The cities believe the agreements will create 175,000 jobs over the next 20 years and 37,000 new apprenticeships.
Deputy Prime Minister Nick Clegg said the deals were a "dramatic power shift", freeing cities from Whitehall control.
The powers granted to the cities vary, but examples include greater freedom to borrow and increased responsibility for regional transport links such as the rail network.
Extra powers for Liverpool and Greater Manchester were agreed earlier and plans for the remaining core cities of Birmingham, Bristol, Leeds, Newcastle, Nottingham and Sheffield have now been agreed.
Mr Clegg said: "These groundbreaking deals signal a dramatic power shift, freeing cities from Whitehall control. Everyone in these eight core cities will feel the benefits - from young people looking for jobs to businesses looking to expand.
"Over the coming months, we are transferring more and more power from Whitehall to these cities.
"They are the economic powerhouses of England - so it makes sense that the cities decide for themselves how to boost their local economies."
In a statement to Parliament, Cities Minister Greg Clark said: "The core cities have estimated that the first wave of deals will create 175,000 jobs over the next 20 years and 37,000 new apprenticeships.
"If achieved, this would be a significant contribution to our economy - creating opportunities where they are needed most."
Hilary Benn, shadow communities and local government secretary, said: "Labour strongly supports local communities being given more powers - indeed I have been calling for this for some time.
"These city deals represent an important victory for local people and local government.
"And many people think that local government will do a better job at looking after their local economies and boosting skills than the Tory-led Government is doing nationally.
"But, if this is the right thing to do for our core cities, then what about the rest of England? What we now need is a clear commitment that local authorities in all parts of England - including other cities, counties and districts - will be given the same opportunity to come together and take back power in the interests of the communities they represent."
Julie Dore, leader of Sheffield City Council, said: "With local businesses in the lead, this deal means that there'll be 4,000 new apprentices working in the city region by 2016, getting the skills they need for a successful career.
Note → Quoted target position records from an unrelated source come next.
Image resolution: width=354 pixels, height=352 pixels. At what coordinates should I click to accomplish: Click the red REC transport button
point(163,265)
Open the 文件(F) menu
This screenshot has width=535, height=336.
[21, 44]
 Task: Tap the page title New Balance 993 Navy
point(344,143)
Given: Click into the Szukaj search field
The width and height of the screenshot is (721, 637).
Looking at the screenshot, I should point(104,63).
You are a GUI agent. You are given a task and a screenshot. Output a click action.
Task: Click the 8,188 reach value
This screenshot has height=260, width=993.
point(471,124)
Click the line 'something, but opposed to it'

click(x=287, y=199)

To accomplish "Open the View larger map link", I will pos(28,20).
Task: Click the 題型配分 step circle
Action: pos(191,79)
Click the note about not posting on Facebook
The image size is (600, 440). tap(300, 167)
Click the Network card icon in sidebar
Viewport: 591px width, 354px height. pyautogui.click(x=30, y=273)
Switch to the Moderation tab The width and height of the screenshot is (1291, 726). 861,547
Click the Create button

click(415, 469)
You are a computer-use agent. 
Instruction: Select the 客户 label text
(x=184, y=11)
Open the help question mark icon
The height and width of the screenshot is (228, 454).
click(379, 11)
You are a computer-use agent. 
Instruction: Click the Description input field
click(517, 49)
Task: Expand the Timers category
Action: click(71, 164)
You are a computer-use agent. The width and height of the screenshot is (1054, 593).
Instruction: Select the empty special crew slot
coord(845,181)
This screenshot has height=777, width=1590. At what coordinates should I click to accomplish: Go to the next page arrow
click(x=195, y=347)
"There will also be 2,000 more employees with the necessary skills to help our businesses and the city region's economy grow."
Sir Albert Bore, leader of Birmingham City Council, said: "City Deal comes at a time when Birmingham and the wider Local Enterprise Partnership area is enjoying renewed confidence and has, for the first time, all of the building blocks for success in place.
"We have a strong private and public sector partnership, a strategy for growth and, now, a deal with Government that will give us the powers to rebalance the economy."
Keith Wakefield, leader of Leeds City Council, said: ""This deal will allow us to create thousand of new apprenticeships, offering a much-needed boost to the local economy in a very difficult time and providing young people with the skills and training they need to survive in the workplace.
"It also gives us the opportunity and the means to transform our transport system so that travel to other city regions becomes easier and faster."
Peter Box, chairman of the Leeds city region partnership and leader of Wakefield Council, said: "We will now have a much bigger say in what happens in our region and can use our local knowledge to get resources to the areas which need them most.
"We can access better links to national and international business and trade, opening up opportunities for the whole Leeds city region with the potential fund of £400 million to underpin our local economy."